Mr Diack and his offsider, Robert Jeffares, have been broadcasting from their makeshift studio for a week now, after convincing the owner of a local frequency that was not being used to let them take over.
The content is mostly "parish pump information", says Mr Diack - the level of detail the rest of the country might not need to hear but which is invaluable to locals trying to find out where their next hot shower might be coming from.
"The water's off, you can't use the toilets, if you need to use the toilets use the portaloos, and where are they ... Four Square's open at midday, get along there and get some milk, bread and butter... You couldn't buy butter for love nor money in Kaikōura."
In between broadcasting the minutiae of post-quake life, they conduct interviews with the district mayor, civil defence, the Salvation Army, and errant RNZ reporters who wander in to the studio.
Brian FM is not the first post-disaster radio station Mr Diack has set up - it is modelled on a similar station he helped establish in the wake of the 2011 Christchurch earthquake.
"The [Kaikōura] earthquake struck... and it immediately took me back to what we did in Christchurch for New Brighton and Bexley [when] we set up a temporary radio station for about a three-month period."

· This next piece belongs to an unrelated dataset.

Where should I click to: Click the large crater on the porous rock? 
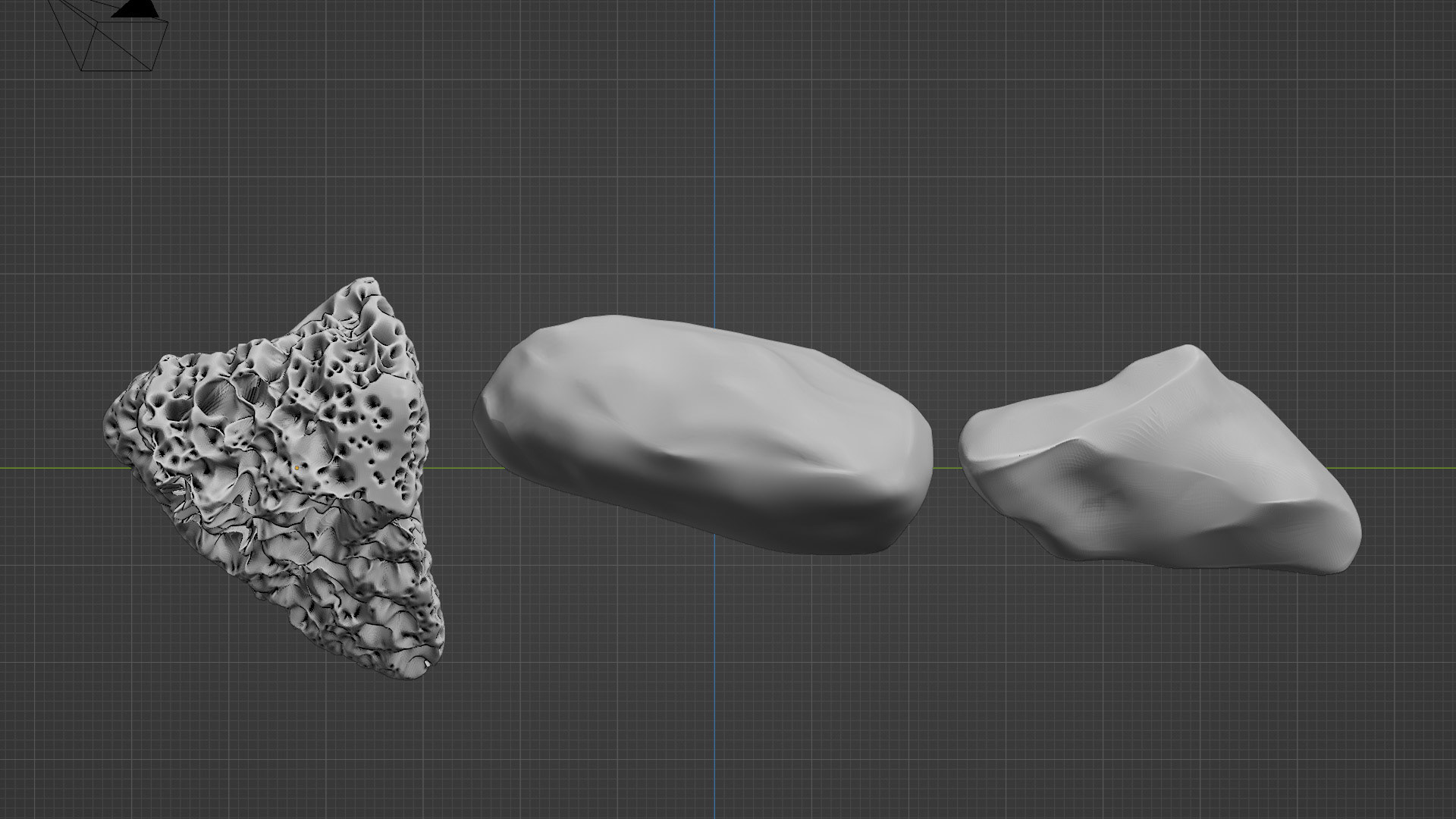point(216,398)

He and Mr Jeffares gathered together the "repository" of equipment they had collected over decades working in radio, and hitched a ride into Kaikōura on a helicopter that was already taking insurance staff in.
Within three hours of landing, they were broadcasting to people in a 30km radius.

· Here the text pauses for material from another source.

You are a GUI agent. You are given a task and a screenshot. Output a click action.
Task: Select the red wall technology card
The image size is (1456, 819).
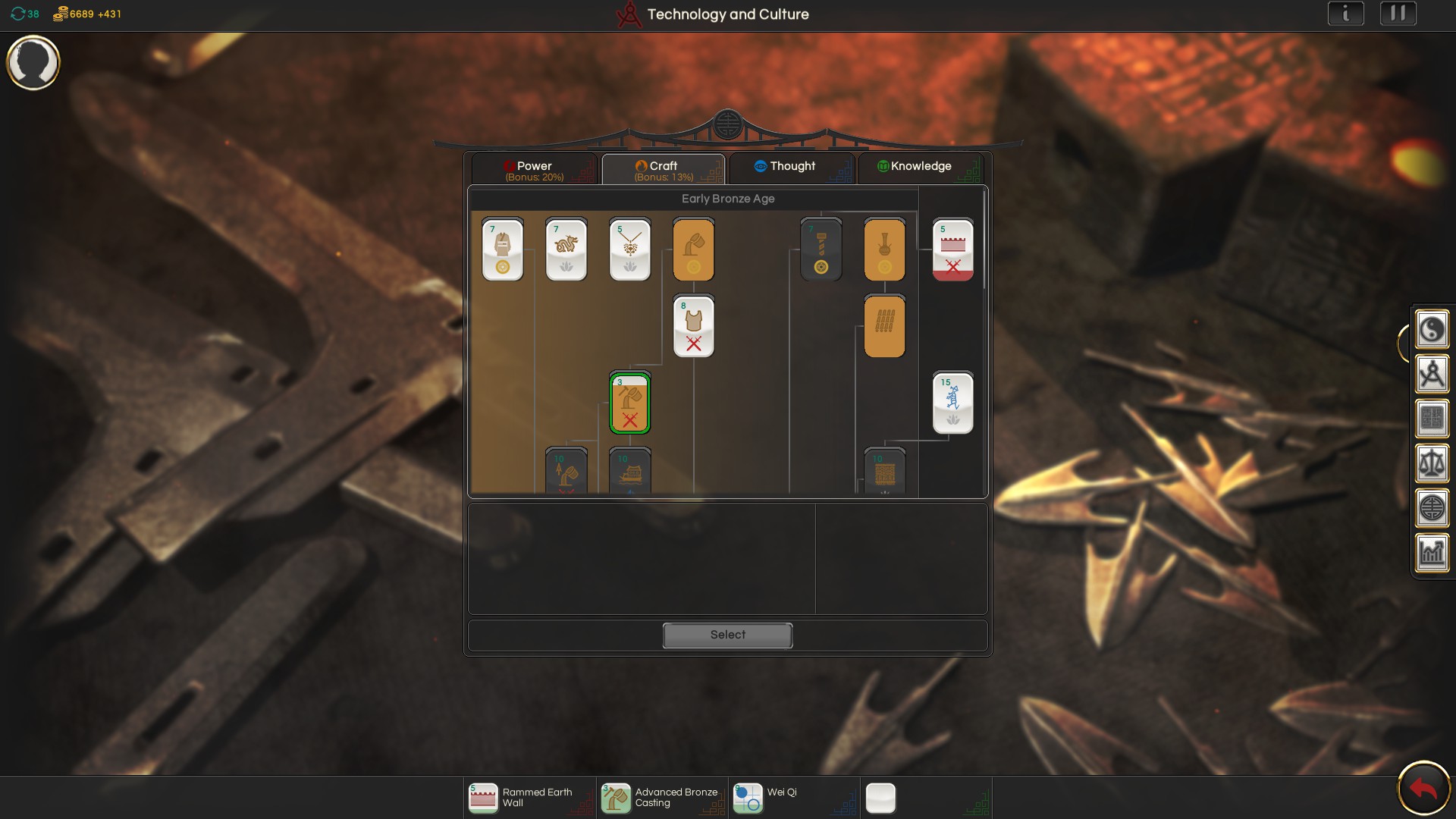coord(952,249)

The response from locals has been "extraordinary", Mr Diack says.
"The minute that you give a local voice ... they come very quickly to rely on you. Because as good as network radio is and as good as RNZ is, you can't be broadcasting notices about running out of butter."
Mr Diack plans to return home to Invercargill at the end of the coming week, but could return if the community wanted the station to keep on broadcasting.
"Because the locals embrace you, it gives you a great sense of purpose."